**EXERCISE:** Can you output the records below exactly as they are written?

**DATA PROVIDED:**

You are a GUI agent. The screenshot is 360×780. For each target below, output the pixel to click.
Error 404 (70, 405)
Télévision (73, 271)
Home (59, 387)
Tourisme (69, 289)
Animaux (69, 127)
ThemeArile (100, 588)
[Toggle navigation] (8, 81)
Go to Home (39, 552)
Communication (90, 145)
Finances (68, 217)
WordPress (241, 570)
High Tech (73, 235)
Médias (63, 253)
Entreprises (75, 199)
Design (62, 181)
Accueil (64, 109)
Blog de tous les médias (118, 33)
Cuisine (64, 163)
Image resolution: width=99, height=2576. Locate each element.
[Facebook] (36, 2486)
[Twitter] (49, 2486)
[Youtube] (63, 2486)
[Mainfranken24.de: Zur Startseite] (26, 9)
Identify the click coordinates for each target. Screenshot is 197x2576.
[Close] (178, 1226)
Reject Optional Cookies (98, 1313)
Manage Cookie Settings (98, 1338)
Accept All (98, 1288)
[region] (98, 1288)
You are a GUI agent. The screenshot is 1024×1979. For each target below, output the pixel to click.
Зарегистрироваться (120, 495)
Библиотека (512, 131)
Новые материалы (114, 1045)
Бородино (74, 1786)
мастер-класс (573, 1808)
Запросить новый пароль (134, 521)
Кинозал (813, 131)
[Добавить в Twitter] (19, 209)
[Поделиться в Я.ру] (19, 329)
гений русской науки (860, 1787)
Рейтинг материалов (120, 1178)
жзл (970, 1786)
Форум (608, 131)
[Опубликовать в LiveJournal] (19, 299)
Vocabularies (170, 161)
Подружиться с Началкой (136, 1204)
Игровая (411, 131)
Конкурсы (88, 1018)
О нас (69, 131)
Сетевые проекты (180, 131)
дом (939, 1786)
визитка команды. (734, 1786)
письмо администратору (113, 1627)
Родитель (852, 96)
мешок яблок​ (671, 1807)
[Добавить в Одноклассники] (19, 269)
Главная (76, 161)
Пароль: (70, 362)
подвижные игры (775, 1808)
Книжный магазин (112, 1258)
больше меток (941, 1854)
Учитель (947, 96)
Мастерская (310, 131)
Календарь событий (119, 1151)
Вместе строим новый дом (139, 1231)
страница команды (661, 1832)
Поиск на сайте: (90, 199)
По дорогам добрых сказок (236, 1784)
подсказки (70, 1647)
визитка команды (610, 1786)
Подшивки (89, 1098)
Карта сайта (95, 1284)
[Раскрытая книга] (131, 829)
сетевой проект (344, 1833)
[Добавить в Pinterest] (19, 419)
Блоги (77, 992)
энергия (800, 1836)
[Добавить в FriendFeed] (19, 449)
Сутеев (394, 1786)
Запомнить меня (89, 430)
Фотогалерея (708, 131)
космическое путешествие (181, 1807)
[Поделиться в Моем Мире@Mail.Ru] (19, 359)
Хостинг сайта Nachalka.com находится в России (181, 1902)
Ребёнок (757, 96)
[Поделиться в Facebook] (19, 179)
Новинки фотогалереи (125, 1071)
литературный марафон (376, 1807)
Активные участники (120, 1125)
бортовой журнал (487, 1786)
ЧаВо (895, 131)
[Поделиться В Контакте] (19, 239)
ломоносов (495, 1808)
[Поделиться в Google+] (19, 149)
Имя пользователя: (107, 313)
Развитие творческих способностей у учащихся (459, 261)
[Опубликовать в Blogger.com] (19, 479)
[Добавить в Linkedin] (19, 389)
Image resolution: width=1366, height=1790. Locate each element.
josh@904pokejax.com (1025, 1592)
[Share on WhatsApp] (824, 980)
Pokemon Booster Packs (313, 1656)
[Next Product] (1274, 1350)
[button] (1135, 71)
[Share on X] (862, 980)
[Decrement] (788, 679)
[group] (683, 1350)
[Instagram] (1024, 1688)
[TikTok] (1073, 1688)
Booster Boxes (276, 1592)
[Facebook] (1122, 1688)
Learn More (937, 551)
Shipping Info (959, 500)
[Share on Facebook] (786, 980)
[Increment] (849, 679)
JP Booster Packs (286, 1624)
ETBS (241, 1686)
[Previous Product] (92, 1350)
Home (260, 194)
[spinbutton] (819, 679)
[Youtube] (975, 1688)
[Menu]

**WRITTEN RESPONSE:**
You are a GUI agent. The screenshot is 360×780. For each target below, output the pixel to click.
Error 404 (70, 405)
Télévision (73, 271)
Home (59, 387)
Tourisme (69, 289)
Animaux (69, 127)
ThemeArile (100, 588)
[Toggle navigation] (8, 81)
Go to Home (39, 552)
Communication (90, 145)
Finances (68, 217)
WordPress (241, 570)
High Tech (73, 235)
Médias (63, 253)
Entreprises (75, 199)
Design (62, 181)
Accueil (64, 109)
Blog de tous les médias (118, 33)
Cuisine (64, 163)
Image resolution: width=99, height=2576. Locate each element.
[Facebook] (36, 2486)
[Twitter] (49, 2486)
[Youtube] (63, 2486)
[Mainfranken24.de: Zur Startseite] (26, 9)
Identify the click coordinates for each target. Screenshot is 197x2576.
[Close] (178, 1226)
Reject Optional Cookies (98, 1313)
Manage Cookie Settings (98, 1338)
Accept All (98, 1288)
[region] (98, 1288)
You are a GUI agent. The screenshot is 1024×1979. For each target below, output the pixel to click.
Зарегистрироваться (120, 495)
Библиотека (512, 131)
Новые материалы (114, 1045)
Бородино (74, 1786)
мастер-класс (573, 1808)
Запросить новый пароль (134, 521)
Кинозал (813, 131)
[Добавить в Twitter] (19, 209)
[Поделиться в Я.ру] (19, 329)
гений русской науки (860, 1787)
Рейтинг материалов (120, 1178)
жзл (970, 1786)
Форум (608, 131)
[Опубликовать в LiveJournal] (19, 299)
Vocabularies (170, 161)
Подружиться с Началкой (136, 1204)
Игровая (411, 131)
Конкурсы (88, 1018)
О нас (69, 131)
Сетевые проекты (180, 131)
дом (939, 1786)
визитка команды. (734, 1786)
письмо администратору (113, 1627)
Родитель (852, 96)
мешок яблок​ (671, 1807)
[Добавить в Одноклассники] (19, 269)
Главная (76, 161)
Пароль: (70, 362)
подвижные игры (775, 1808)
Книжный магазин (112, 1258)
больше меток (941, 1854)
Учитель (947, 96)
Мастерская (310, 131)
Календарь событий (119, 1151)
Вместе строим новый дом (139, 1231)
страница команды (661, 1832)
Поиск на сайте: (90, 199)
По дорогам добрых сказок (236, 1784)
подсказки (70, 1647)
визитка команды (610, 1786)
Подшивки (89, 1098)
Карта сайта (95, 1284)
[Раскрытая книга] (131, 829)
сетевой проект (344, 1833)
[Добавить в Pinterest] (19, 419)
Блоги (77, 992)
энергия (800, 1836)
[Добавить в FriendFeed] (19, 449)
Сутеев (394, 1786)
Запомнить меня (89, 430)
Фотогалерея (708, 131)
космическое путешествие (181, 1807)
[Поделиться в Моем Мире@Mail.Ru] (19, 359)
Хостинг сайта Nachalka.com находится в России (181, 1902)
Ребёнок (757, 96)
[Поделиться в Facebook] (19, 179)
Новинки фотогалереи (125, 1071)
литературный марафон (376, 1807)
Активные участники (120, 1125)
бортовой журнал (487, 1786)
ЧаВо (895, 131)
[Поделиться В Контакте] (19, 239)
ломоносов (495, 1808)
[Поделиться в Google+] (19, 149)
Имя пользователя: (107, 313)
Развитие творческих способностей у учащихся (459, 261)
[Опубликовать в Blogger.com] (19, 479)
[Добавить в Linkedin] (19, 389)
Image resolution: width=1366, height=1790. Locate each element.
josh@904pokejax.com (1025, 1592)
[Share on WhatsApp] (824, 980)
Pokemon Booster Packs (313, 1656)
[Next Product] (1274, 1350)
[button] (1135, 71)
[Share on X] (862, 980)
[Decrement] (788, 679)
[group] (683, 1350)
[Instagram] (1024, 1688)
[TikTok] (1073, 1688)
Booster Boxes (276, 1592)
[Facebook] (1122, 1688)
Learn More (937, 551)
Shipping Info (959, 500)
[Share on Facebook] (786, 980)
[Increment] (849, 679)
JP Booster Packs (286, 1624)
ETBS (241, 1686)
[Previous Product] (92, 1350)
Home (260, 194)
[spinbutton] (819, 679)
[Youtube] (975, 1688)
[Menu]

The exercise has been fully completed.